■ ASSIGNED TASK:
What you return must be the lines of the data that hold the word "Viewport".

■ DATA LISTING:
·····
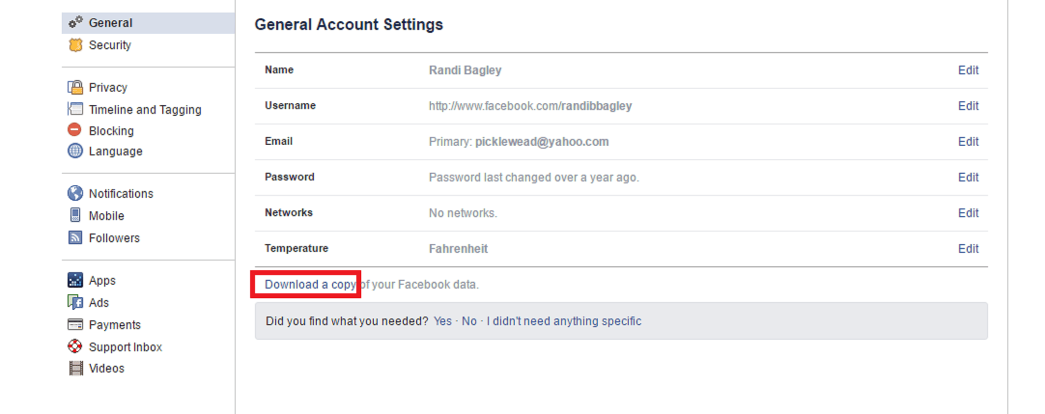Click the Followers RSS icon
This screenshot has height=414, width=1045.
tap(75, 237)
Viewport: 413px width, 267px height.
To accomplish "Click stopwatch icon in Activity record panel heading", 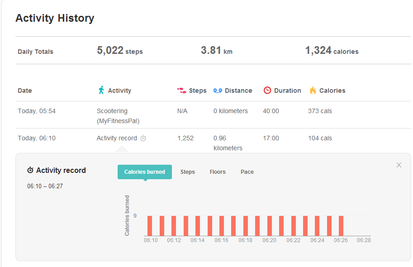I will (x=30, y=171).

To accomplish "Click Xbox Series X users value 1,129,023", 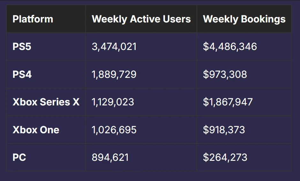I will coord(113,102).
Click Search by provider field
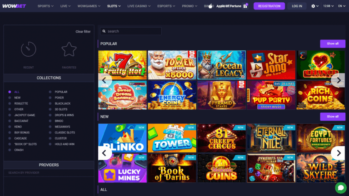 pyautogui.click(x=49, y=173)
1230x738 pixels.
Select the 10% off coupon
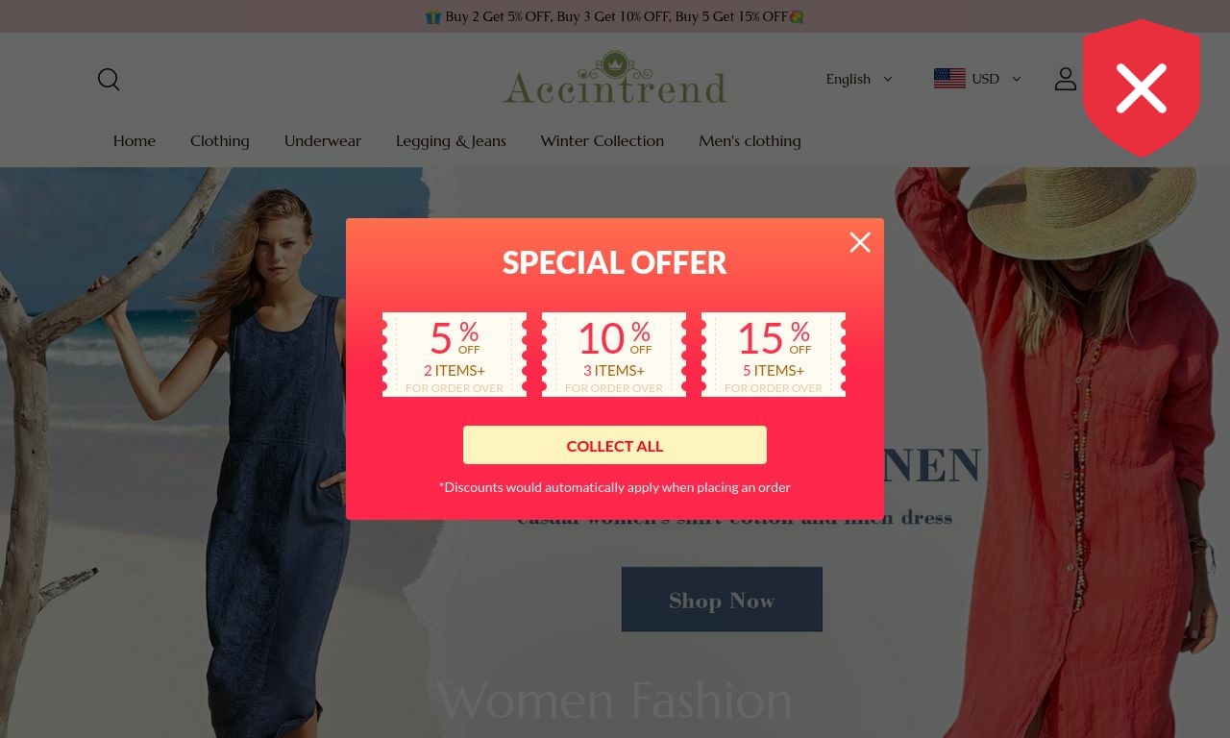[614, 355]
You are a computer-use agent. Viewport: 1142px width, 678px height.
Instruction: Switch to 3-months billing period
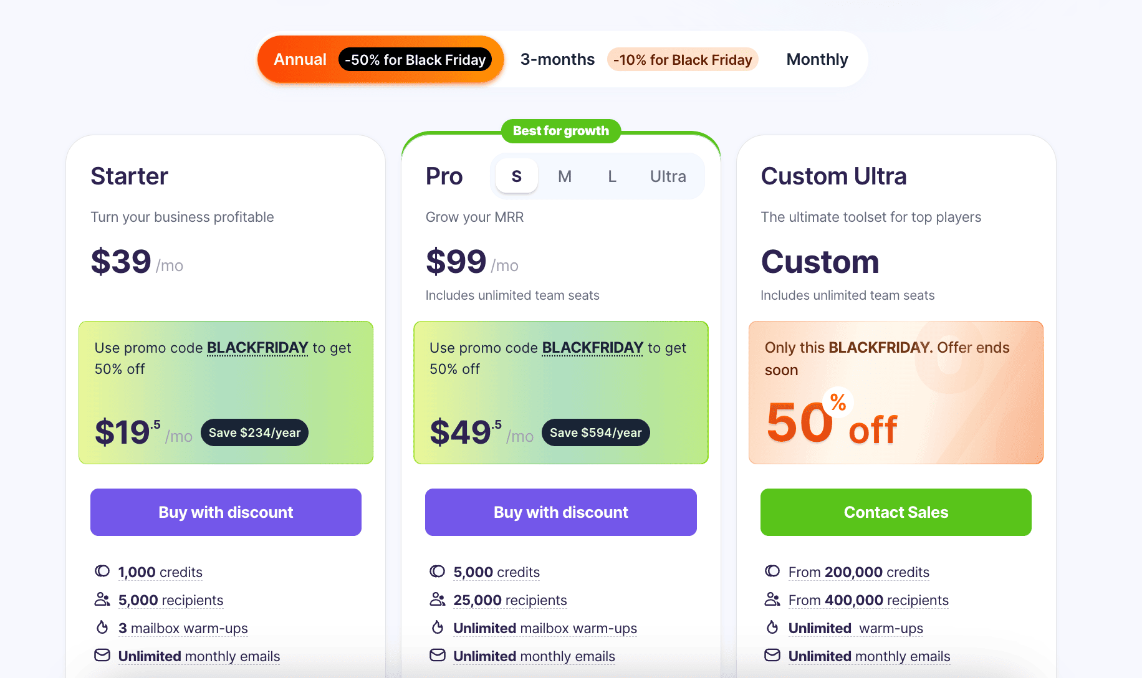(557, 59)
·····
■ COMPLETED EXERCISE:
Viewport: 413px width, 267px height.
You are a computer-use agent. Viewport: 1142px width, 678px height.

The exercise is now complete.